Although I don't know at all with the situation you are reporting on I assume that claims kept being notified to IAG in susequent years and IAG did not know about these claims, EQC knew about them but had not told IAG because intitially EQC knew or assumed the claim would be under their $100,000 cap. At some stage as new to IAG over-cap claims kept getting notified to them by EQC then IAG must have reached the point where they thought "when is it going to stop" and perhaps they also thought if it doesn't stop soon we'll have run out of our original reinsurance so we'll buy some extra reinsurance protection for Feb 22 claims we don't yet know about. Obviously you cannot buy at an acceptable price additional reinsurance if you wait until you need it (if the original reinsurance ran out yesterday). So somewhat of a financial gamble on both sides.
So the adverse development cover is not directly a protection because EQC have been slow to pass over-cap claims on (and I assume because EQC did not know earlier they were overcap) but because the insurer did not have enough reinsurance in the first place. Understandably - the sequence of claims was allegedly a one in 2,500 year event probability.

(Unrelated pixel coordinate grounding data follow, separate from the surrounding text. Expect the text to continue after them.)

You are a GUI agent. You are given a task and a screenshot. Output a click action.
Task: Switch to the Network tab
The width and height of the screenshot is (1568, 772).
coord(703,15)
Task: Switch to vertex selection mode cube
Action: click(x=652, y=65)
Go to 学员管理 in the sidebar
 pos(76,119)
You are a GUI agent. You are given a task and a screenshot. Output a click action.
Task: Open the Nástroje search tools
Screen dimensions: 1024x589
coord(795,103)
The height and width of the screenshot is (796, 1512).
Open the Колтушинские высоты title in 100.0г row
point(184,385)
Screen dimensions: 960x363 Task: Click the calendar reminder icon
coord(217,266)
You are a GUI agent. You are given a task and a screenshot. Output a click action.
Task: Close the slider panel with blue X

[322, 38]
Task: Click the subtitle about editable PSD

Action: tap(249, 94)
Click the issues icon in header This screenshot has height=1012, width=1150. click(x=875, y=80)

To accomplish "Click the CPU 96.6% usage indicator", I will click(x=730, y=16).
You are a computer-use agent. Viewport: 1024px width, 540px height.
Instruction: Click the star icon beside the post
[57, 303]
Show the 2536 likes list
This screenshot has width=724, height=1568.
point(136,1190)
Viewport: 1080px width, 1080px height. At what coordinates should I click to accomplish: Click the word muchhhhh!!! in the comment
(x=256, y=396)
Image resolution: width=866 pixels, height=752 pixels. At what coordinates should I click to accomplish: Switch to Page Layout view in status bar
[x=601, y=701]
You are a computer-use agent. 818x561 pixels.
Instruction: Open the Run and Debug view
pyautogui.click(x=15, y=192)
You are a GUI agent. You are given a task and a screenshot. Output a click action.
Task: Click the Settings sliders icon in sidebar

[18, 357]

And I suppose you can also say that by delaying notification of claims to insurers because they, EQC, did not know they were overcap EQC unknowingly did the insurers a favour as it did enable some insurers like Tower to buy a bit more backdated, admittedly expensive as you say, reinsurance protection to bolster up the reinsurance they had which they thought might turn out not be enough. Apparently it wasn't.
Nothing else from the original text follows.